__INPUT FOR THIS TASK__.

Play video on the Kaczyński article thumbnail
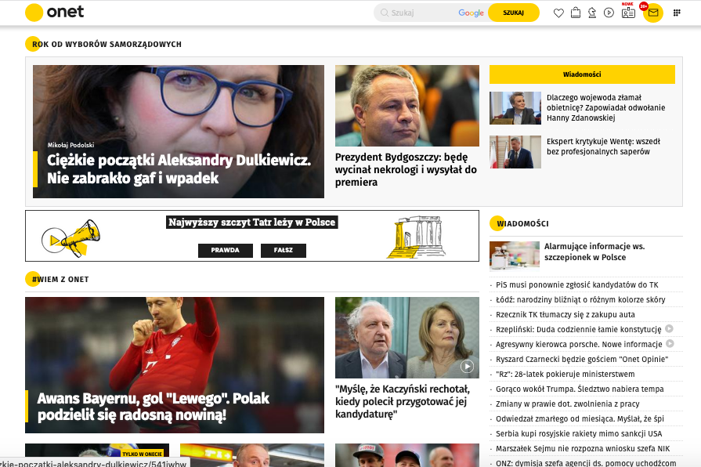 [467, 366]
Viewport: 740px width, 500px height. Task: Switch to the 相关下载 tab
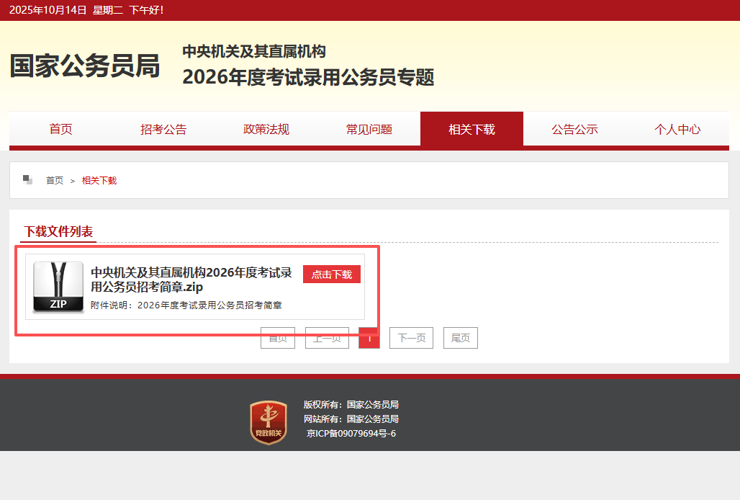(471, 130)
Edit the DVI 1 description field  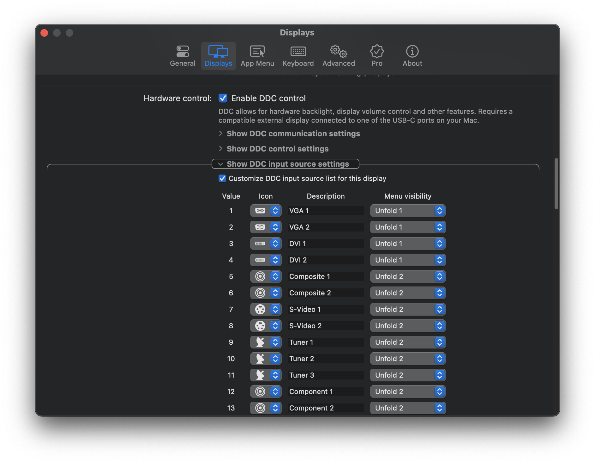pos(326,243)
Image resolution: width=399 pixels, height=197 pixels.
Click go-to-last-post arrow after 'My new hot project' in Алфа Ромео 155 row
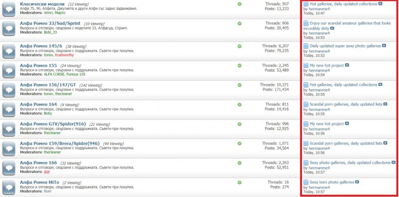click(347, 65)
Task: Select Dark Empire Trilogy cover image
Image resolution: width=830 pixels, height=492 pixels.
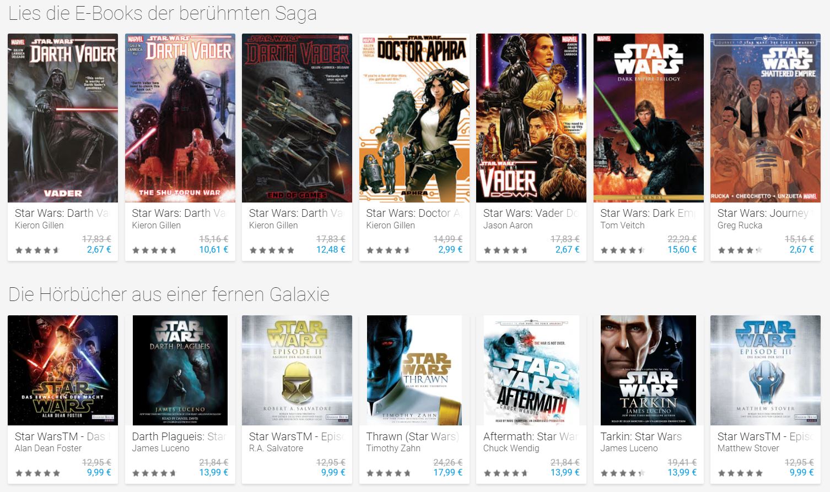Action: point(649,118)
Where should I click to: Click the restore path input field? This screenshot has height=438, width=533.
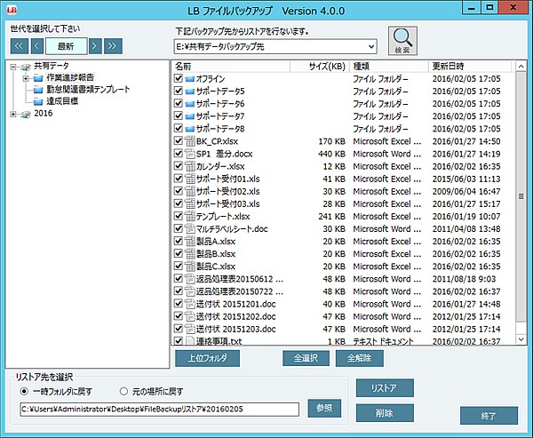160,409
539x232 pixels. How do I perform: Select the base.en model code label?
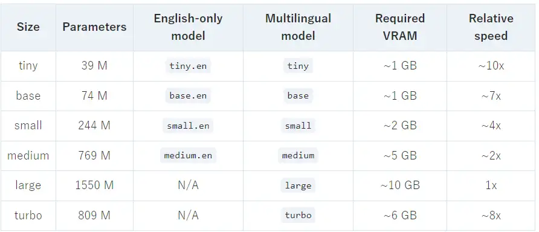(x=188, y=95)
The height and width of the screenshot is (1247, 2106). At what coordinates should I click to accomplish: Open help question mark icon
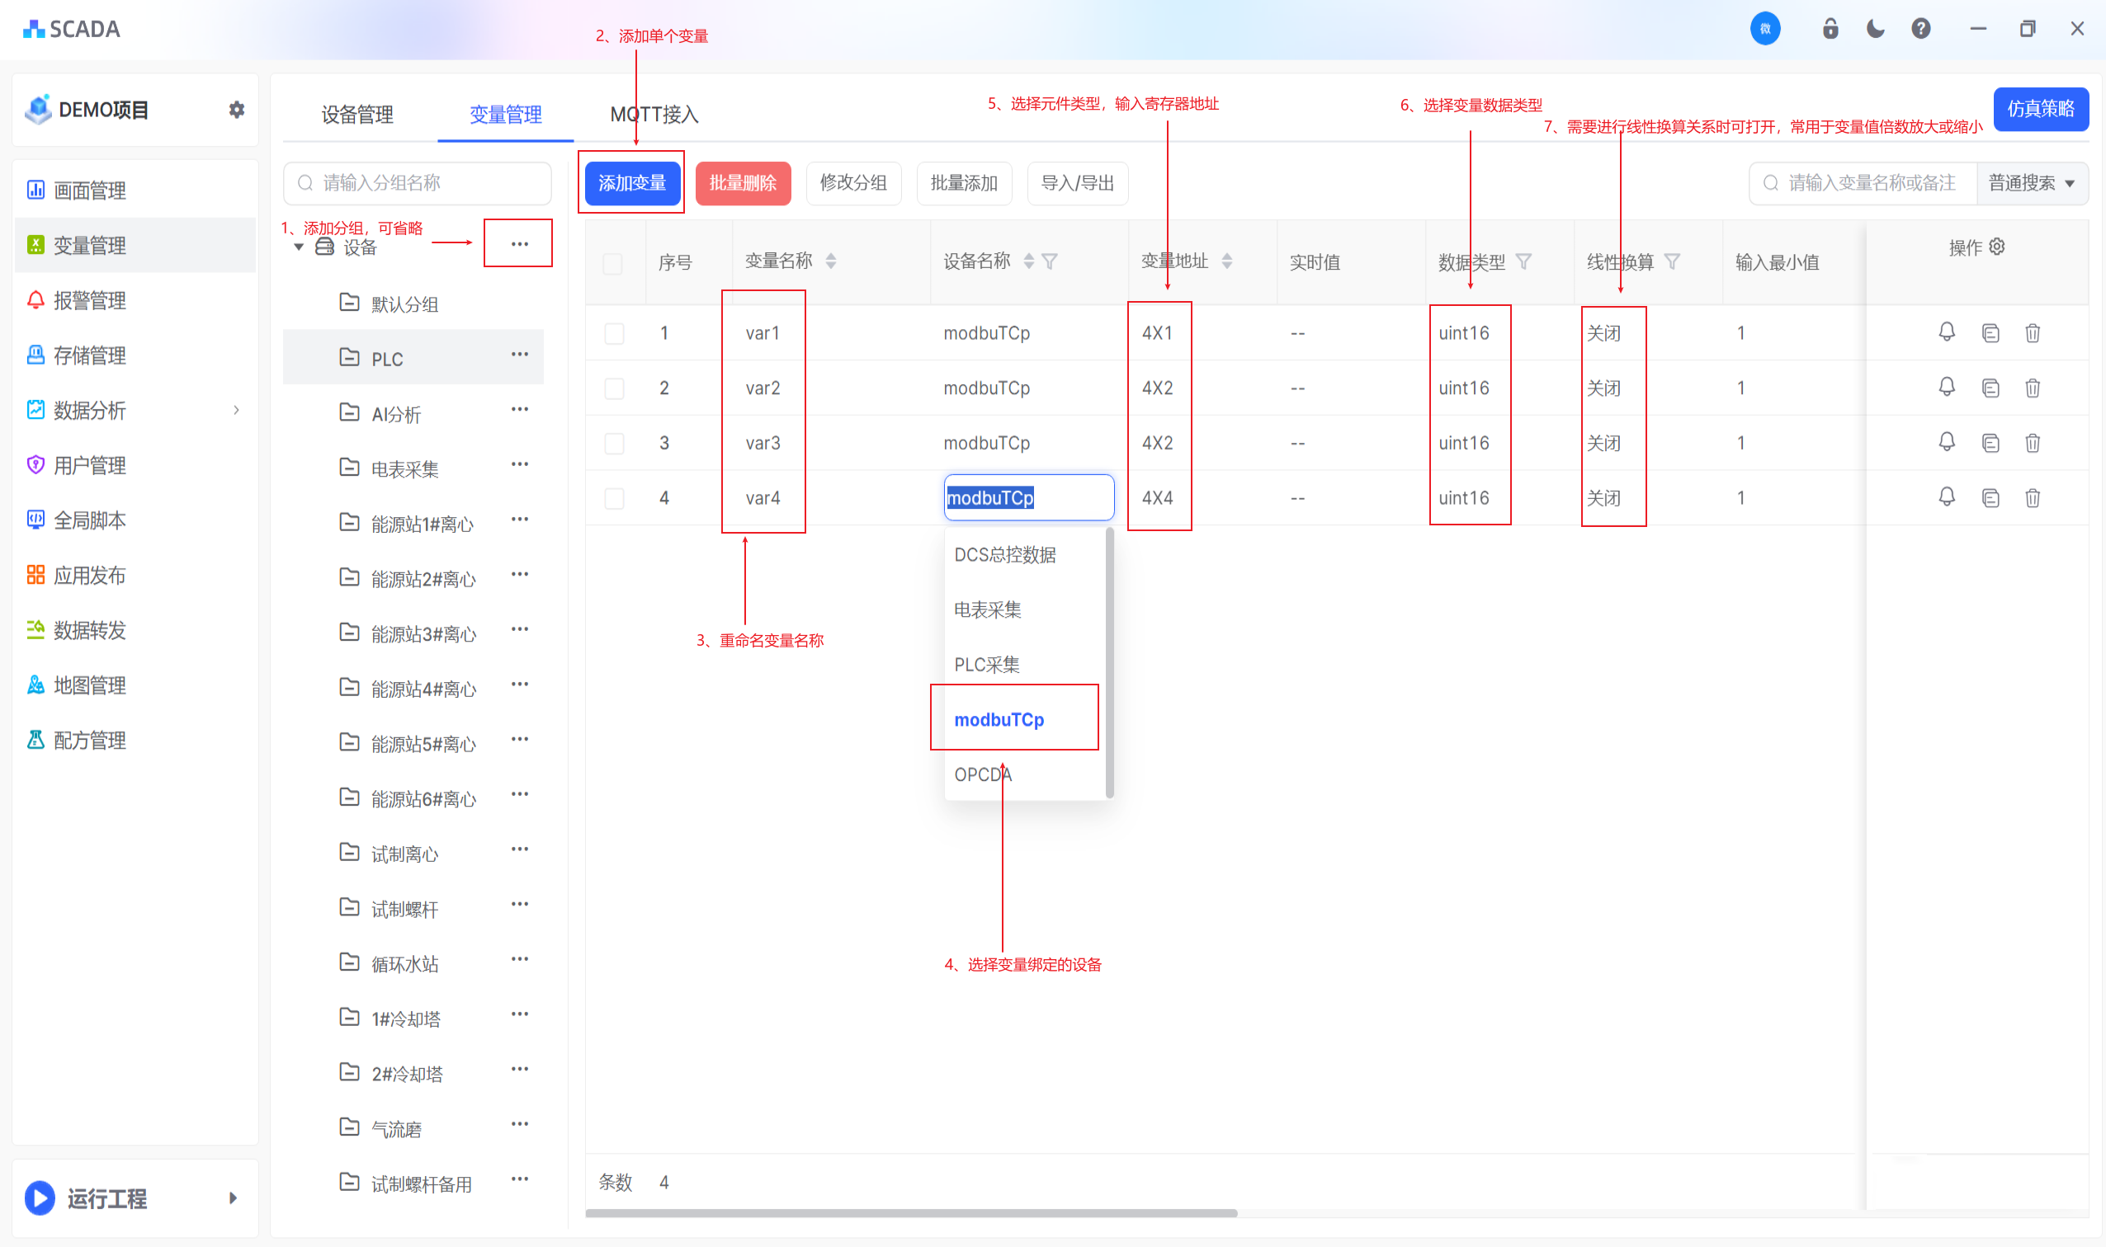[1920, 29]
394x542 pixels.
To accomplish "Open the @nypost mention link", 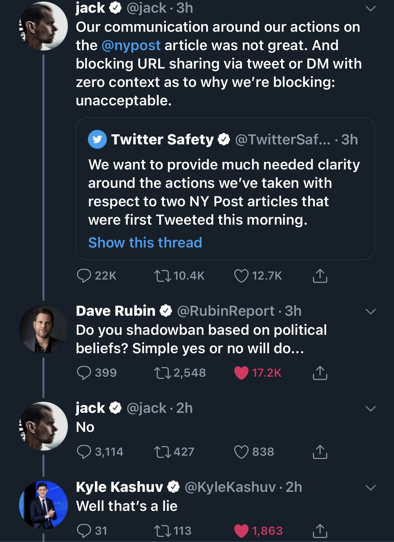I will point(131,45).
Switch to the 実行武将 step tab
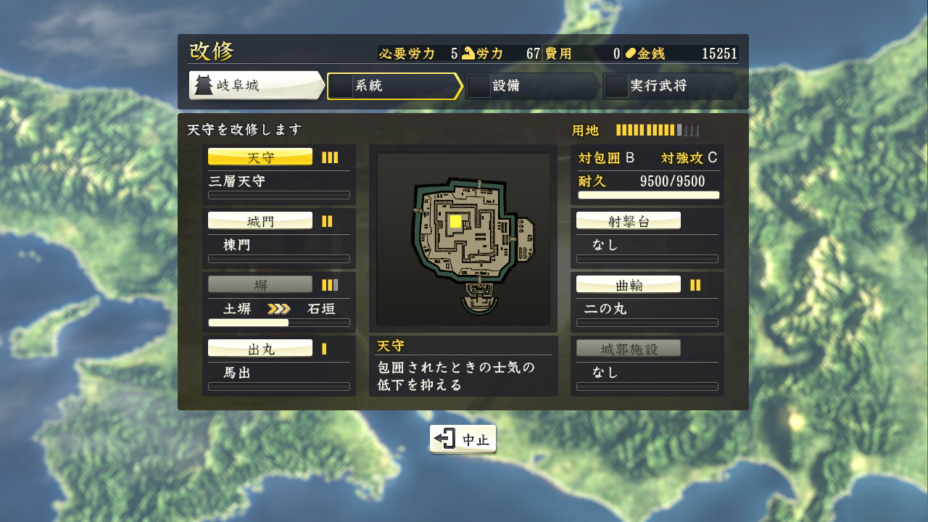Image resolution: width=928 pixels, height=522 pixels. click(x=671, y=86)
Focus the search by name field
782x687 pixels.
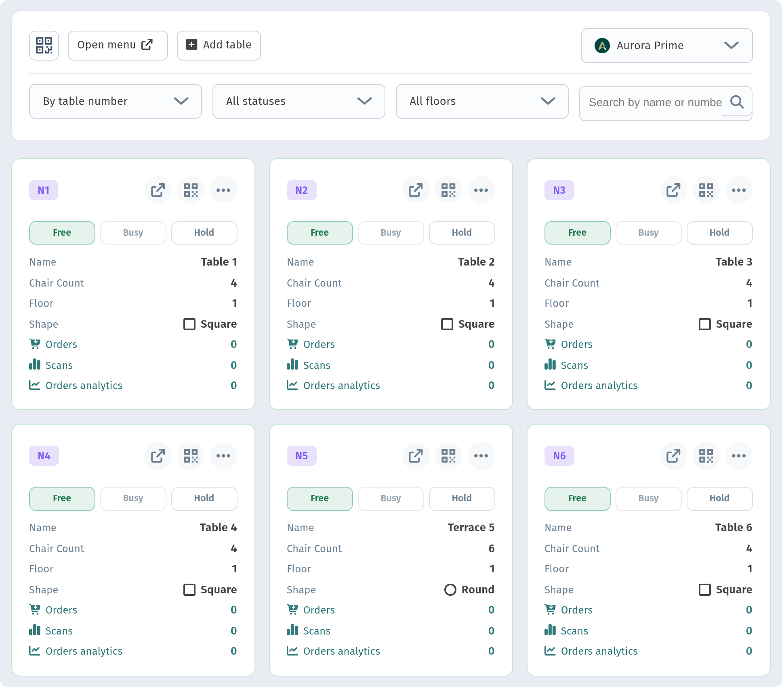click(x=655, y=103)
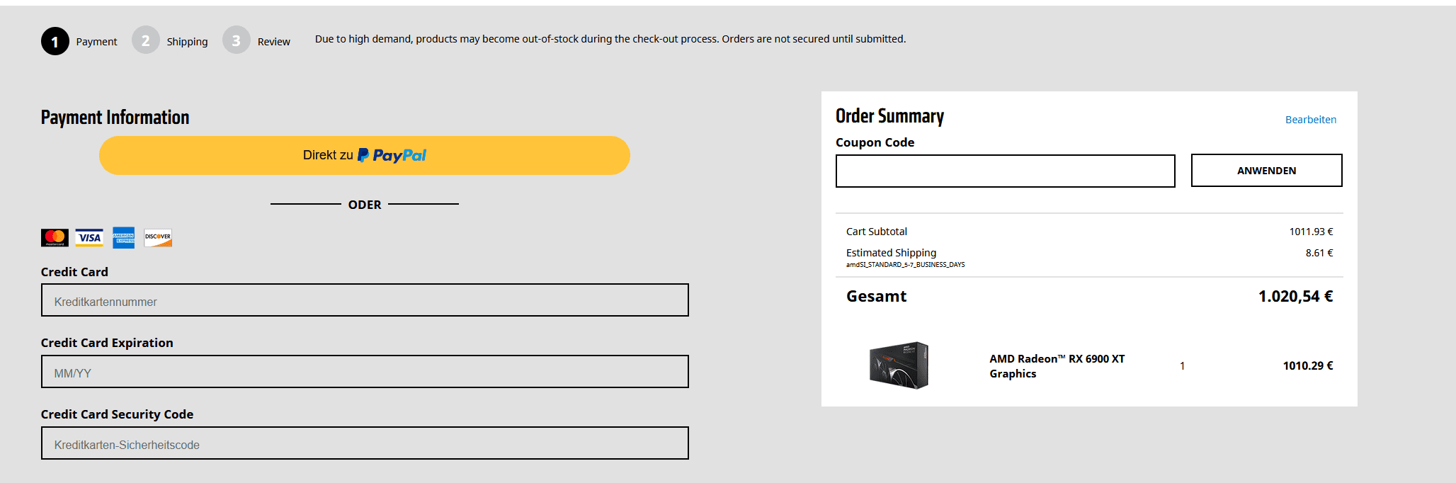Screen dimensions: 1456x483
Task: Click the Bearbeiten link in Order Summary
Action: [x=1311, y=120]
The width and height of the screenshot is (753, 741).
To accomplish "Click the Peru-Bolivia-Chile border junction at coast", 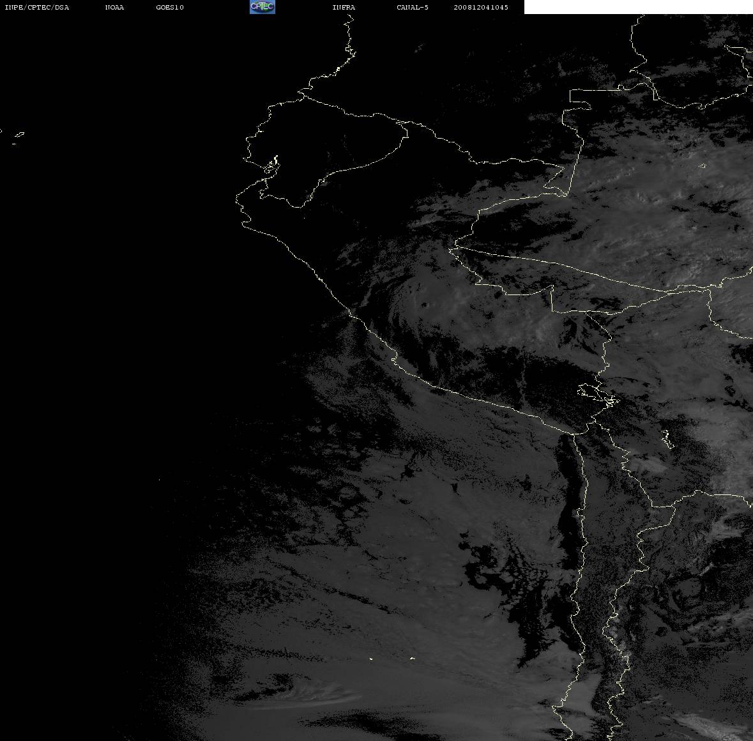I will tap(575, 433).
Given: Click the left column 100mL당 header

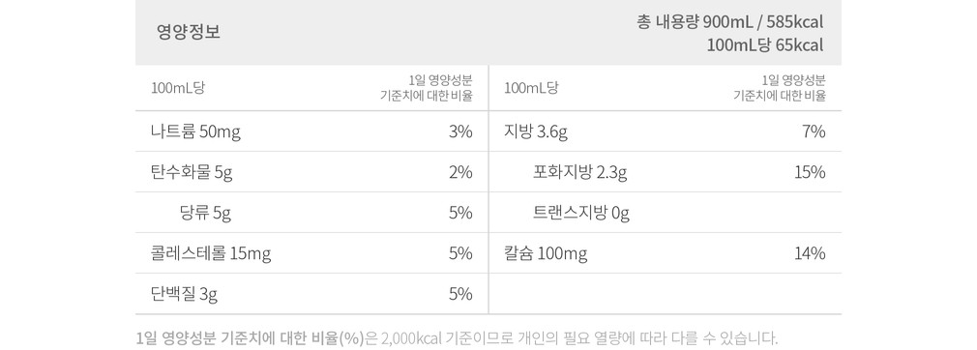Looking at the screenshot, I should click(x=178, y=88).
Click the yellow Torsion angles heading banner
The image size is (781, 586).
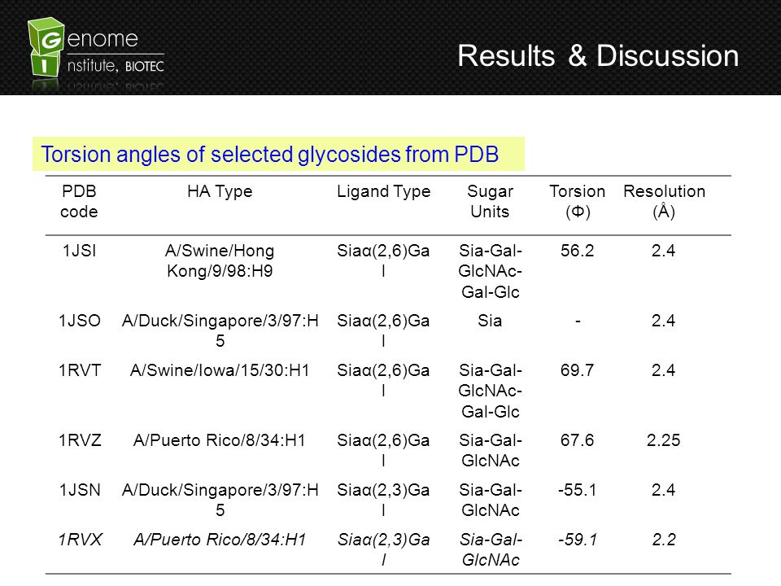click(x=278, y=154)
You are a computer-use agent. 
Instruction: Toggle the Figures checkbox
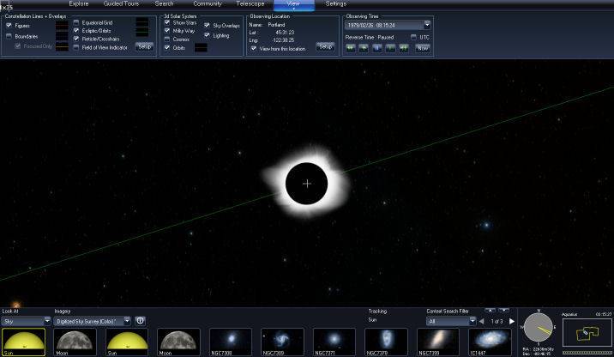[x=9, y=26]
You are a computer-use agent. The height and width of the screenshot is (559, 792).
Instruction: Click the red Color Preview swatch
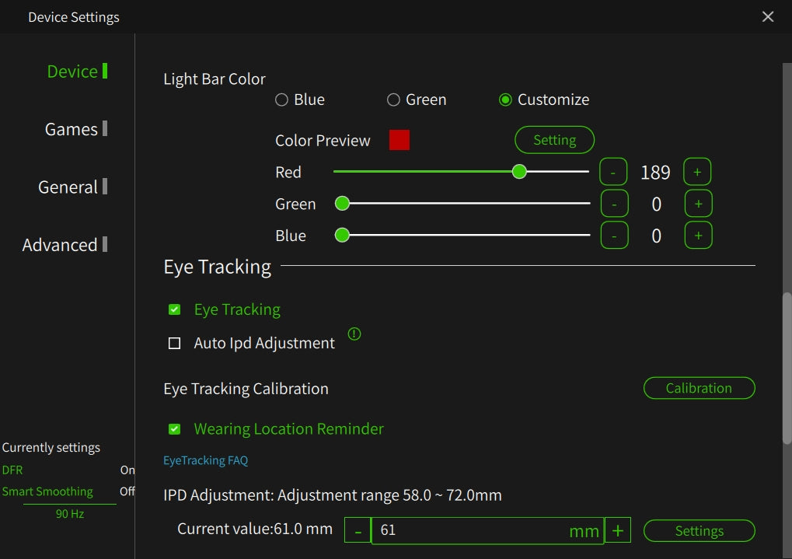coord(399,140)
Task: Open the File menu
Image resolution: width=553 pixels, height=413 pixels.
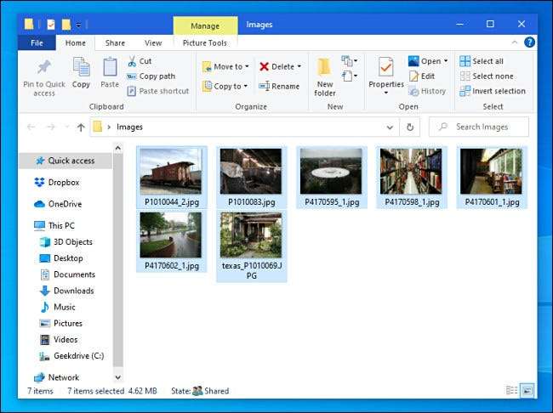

__SET EXERCISE__.
Lay out the records from the line containing "You are a computer-use agent. The" through the end of the records, inclusive, as a JSON list of strings with one string per line and blank lines omitted. Leave the pictures out of the answer.

__SOLVED PROBLEM__.
[
  "You are a computer-use agent. The height and width of the screenshot is (559, 792).",
  "Instruction: Click the red Color Preview swatch",
  "coord(399,140)",
  "Task: Open the File menu",
  "Image resolution: width=553 pixels, height=413 pixels."
]